_WHAT TO WORK ON_
Only some lines are wanted. Transcribe, exactly, the lines below from the line with "Where should I click to: Select the Lists" up to and including the line with "Expand 'Attempting API".

::::::::

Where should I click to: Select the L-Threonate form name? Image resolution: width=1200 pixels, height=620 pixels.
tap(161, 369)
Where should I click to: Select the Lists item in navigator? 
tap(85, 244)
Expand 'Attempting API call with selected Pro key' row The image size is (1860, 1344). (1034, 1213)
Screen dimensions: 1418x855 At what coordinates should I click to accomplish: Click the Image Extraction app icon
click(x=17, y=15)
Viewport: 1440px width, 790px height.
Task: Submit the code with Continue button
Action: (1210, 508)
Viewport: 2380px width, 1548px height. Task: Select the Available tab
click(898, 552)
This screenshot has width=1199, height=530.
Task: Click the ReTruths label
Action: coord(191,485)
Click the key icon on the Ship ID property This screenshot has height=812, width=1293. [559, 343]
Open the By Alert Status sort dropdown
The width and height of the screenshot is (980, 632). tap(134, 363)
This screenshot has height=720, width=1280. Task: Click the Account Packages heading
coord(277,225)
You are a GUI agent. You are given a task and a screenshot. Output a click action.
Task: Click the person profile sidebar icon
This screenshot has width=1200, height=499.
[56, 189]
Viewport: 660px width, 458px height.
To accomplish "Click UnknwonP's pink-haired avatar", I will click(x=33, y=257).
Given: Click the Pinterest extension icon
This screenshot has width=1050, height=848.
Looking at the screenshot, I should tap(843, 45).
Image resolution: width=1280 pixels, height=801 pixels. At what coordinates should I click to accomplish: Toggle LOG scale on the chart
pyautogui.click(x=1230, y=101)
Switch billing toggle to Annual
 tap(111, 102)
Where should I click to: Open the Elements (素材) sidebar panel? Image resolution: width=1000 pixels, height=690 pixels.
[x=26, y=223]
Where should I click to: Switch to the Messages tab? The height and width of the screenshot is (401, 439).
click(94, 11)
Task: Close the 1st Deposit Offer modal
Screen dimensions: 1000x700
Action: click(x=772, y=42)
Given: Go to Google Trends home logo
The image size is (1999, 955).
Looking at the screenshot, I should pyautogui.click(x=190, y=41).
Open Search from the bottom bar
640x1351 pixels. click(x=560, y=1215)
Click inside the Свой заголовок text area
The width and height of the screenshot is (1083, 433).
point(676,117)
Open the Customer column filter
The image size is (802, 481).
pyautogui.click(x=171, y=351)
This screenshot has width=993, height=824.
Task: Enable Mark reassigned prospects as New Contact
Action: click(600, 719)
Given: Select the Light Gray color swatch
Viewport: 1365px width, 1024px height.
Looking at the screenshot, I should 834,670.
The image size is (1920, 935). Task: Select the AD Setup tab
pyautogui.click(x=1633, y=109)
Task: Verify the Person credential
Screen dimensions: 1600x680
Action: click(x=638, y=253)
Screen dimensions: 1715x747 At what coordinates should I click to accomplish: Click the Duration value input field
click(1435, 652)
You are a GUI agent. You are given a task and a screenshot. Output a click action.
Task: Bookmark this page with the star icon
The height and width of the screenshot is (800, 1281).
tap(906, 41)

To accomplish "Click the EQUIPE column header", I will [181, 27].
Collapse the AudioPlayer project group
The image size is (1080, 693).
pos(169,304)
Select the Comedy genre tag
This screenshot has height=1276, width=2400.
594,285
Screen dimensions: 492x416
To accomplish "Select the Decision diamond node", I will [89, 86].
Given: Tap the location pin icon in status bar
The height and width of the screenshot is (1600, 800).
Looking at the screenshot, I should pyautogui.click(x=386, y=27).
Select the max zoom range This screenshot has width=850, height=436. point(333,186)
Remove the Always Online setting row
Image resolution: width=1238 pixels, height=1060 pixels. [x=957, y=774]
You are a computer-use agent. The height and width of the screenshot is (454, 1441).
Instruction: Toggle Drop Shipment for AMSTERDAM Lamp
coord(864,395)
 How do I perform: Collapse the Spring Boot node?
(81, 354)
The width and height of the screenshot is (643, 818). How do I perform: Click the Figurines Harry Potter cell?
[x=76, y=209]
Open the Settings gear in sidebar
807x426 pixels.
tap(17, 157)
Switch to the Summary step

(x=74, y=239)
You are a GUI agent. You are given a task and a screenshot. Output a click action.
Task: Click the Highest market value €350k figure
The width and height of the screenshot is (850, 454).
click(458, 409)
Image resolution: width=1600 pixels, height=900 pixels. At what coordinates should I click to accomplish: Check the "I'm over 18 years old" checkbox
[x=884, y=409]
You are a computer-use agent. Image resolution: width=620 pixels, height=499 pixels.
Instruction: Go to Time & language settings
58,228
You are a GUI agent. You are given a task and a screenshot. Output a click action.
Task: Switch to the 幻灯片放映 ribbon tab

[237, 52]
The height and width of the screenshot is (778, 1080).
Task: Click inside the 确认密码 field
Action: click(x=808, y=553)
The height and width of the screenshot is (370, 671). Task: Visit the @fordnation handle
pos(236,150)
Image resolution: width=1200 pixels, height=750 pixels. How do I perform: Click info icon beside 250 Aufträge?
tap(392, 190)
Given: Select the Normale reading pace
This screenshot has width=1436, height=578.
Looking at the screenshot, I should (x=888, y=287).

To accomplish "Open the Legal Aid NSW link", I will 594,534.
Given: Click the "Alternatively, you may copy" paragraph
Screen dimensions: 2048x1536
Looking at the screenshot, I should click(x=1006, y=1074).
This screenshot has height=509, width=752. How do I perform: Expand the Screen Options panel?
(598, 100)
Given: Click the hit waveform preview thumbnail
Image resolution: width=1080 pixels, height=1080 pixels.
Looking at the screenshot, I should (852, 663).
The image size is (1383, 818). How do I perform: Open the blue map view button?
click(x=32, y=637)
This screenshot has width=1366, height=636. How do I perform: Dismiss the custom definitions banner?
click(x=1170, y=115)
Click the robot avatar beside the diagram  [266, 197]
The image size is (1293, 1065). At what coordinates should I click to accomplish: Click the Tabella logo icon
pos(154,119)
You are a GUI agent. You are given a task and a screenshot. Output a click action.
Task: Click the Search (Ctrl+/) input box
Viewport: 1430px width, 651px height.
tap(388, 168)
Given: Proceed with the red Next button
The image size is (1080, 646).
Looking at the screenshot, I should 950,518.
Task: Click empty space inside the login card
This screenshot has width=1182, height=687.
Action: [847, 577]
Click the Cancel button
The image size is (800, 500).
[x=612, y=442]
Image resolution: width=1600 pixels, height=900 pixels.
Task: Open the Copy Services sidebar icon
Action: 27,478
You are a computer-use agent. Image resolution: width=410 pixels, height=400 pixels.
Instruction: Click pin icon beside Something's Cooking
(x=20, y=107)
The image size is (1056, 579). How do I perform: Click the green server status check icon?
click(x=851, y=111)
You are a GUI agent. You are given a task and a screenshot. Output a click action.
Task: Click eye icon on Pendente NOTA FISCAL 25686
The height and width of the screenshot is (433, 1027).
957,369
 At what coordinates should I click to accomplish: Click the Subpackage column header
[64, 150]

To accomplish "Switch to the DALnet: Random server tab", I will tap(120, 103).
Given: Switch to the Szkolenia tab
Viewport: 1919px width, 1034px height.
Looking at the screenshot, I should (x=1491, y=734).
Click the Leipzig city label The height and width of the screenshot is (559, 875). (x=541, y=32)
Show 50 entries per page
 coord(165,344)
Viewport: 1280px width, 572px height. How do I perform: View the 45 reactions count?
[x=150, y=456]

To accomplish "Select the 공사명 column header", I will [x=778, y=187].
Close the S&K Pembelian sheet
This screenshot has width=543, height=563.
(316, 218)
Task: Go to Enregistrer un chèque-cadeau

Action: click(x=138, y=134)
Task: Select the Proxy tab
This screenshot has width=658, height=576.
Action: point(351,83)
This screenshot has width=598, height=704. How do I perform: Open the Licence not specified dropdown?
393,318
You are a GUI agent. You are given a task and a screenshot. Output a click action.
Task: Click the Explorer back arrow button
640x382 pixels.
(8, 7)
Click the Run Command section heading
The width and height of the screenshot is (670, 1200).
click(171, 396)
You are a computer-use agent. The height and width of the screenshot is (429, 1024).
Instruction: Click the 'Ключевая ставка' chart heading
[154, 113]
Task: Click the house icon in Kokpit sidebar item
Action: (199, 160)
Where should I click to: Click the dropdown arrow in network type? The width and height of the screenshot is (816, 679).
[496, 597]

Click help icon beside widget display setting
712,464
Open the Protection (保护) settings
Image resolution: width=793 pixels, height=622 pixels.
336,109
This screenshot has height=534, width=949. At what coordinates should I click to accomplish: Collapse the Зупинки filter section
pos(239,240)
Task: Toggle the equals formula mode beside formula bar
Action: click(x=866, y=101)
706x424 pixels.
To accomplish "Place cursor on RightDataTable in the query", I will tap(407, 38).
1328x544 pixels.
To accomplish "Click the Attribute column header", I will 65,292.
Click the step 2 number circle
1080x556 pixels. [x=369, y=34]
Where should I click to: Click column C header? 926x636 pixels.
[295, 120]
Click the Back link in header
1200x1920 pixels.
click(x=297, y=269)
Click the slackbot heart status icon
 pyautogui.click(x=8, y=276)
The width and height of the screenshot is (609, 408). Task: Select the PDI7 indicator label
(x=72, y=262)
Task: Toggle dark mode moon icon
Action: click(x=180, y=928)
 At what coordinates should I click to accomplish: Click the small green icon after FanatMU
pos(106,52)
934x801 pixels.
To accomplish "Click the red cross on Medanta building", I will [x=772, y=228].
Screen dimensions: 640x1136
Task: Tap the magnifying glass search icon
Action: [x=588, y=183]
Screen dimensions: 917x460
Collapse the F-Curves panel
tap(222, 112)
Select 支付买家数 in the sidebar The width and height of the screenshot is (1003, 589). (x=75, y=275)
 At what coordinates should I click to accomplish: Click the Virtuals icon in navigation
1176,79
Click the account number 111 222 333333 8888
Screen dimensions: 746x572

::::::::

_RESULT OF THE EXERCISE_
Where should I click to: Select the Lists item in navigator? 
tap(85, 244)
Expand 'Attempting API call with selected Pro key' row The image size is (1860, 1344). (1034, 1213)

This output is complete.